1 Kasım 2014 Cumartesi

“Şerefsizlik yapıyorlarsa bu alçaklıktır” ne demektir?

Yazan: Şaman Bayyurt

Uyanın arkadaşlar, ülkeyi hala bunlar yönetiyor... TC'mizin bir bakanı nasıl böyle anlamsız cümleler kurabilir? Neden bizi bu cahiller yönetiyor? 9 ayda 1400'ün üstünde işlenen iş cinayetleri bu adamı nasıl oluyor da koltuğunda 5 cm kadar bile kıpırdatamıyor? 

Çalışma Bakanı Faruk Çelik: “Bu acı çekilecek gibi değil. Ocağı kapatacağımız zaman işveren 50 kişiyi devreye sokuyor. " Kim bu bakanın da üstünde olan 50 kişi? Hani hiyerarşiye bakarsak bakanın üstünde önce başbakan ardından da cumhurbaşkanı var. Tamam ikisini bulduk ama kalan 48 kişi kim? Nasıl oluyor da bakanın emirlerini geçersiz kılabiliyorlar? 

Çalışma Bakanı Faruk Çelik: "İşverenler ‘İşçiye 3 kuruş ödeyeceğiz’ diye işçiden 5 kuruşu kesiyor. Biz o parayı kesilsin diye vermedik. Buradaki talihsizlik yasanın yeni yürürlüğe girmesi. " Madenciliğe sübvansiyon verdiklerini söylüyor, köle pazarını desteklediklerini söylüyor, hatta o katillere verilen desteğin bizim cebimizden çıktığını söylüyor. Bu paranın nereye gittiğini bakanlık kontrol etmeyecekse kim edecek? Biz mi kontrol edeceğiz yoksa madendeki ekmek savaşçısı mı? 

Çalışma Bakanı Faruk Çelik: "Sorumluluk hepimizde can önemliyse kapatırız. Ancak ‘Tehlike geliyor’ diyecek olan buradakilerdir. " Arkadaşlar, akape çığırtkanları, Romalılar, her neyseniz işte; TC'mizin bir bakanı nasıl "can önemliyse" diyebilir? Bilmez mi ki can herkesin en önemlisidir? Kendi canı önemsiz midir? Tehlike geliyor diyecek olanlar neden işçiler oluyor? Tema defalarca demiş, CHP defalarca soru önergesi verdi, hainler oy birliğiyle önergelerin okunmasını bile reddetti. Tehlike geliyor diyerek bakanın kafasına balyozla mı vurulmalı ki anlasın? Kaldı ki sorumluluk hepimizde derken umarım kendi partidaşlarını kast ediyordur, evet sorumluluk hepsinde. Aslında doğru bir miktar da bu cühelaya oyunu kanlı kömür karşılığı satan onlardan daha cühela olanda. Hepimize hala ulaşamıyorum yine de...

Çalışma Bakanı Faruk Çelik: "Keşke kayıpsız aklımız başımıza gelse. "

Görev Tanımı: Çalışma Bakanı Faruk Çelik'in iş cinayetleri üzerine söylediği sözleri eleştiren yukarıdaki yazıyı son cümlesinden sonra sürdürün.

Gösterilen Veriler:
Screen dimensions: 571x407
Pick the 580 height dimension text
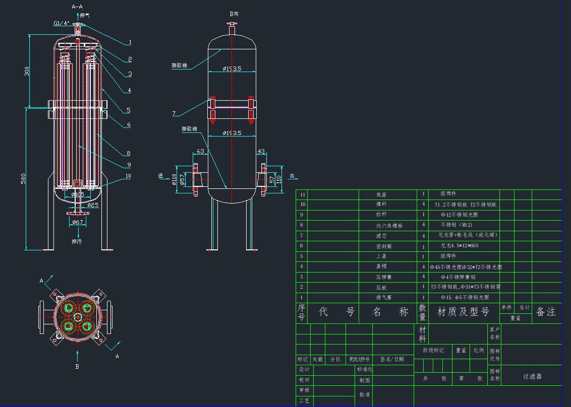point(23,179)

Alıştırma Yanıtı:
Ne demek keşke kayıpsız aklımız başımıza gelse? Soma'daki en az 301 gömülü madenci yeterli kayıp değil mi? Madenlerin yetersiz güvenliği konusunda uyaran kurumlar da mı akıllarını başlarına getirmiyor? Hadi diyelim çok çalışıyorlar, meclisten çıkamıyorlar, CHP'nin verdiği soru önergelerini oybirliğiyle reddetmek tam bir kötü niyet göstergesi değil midir? Torba yasa diye karanlık bir şeyler yaptılar, orada aydınlık olan bir madde var, uygar ülkelerdeki madenlerde kullanılan yaşam odalarından bu ülkede tasarruf edilmesi neden? Bir Ak Saray fiyatına tüm madenlerimize yeterli yaşam odası alınamaz mıydı?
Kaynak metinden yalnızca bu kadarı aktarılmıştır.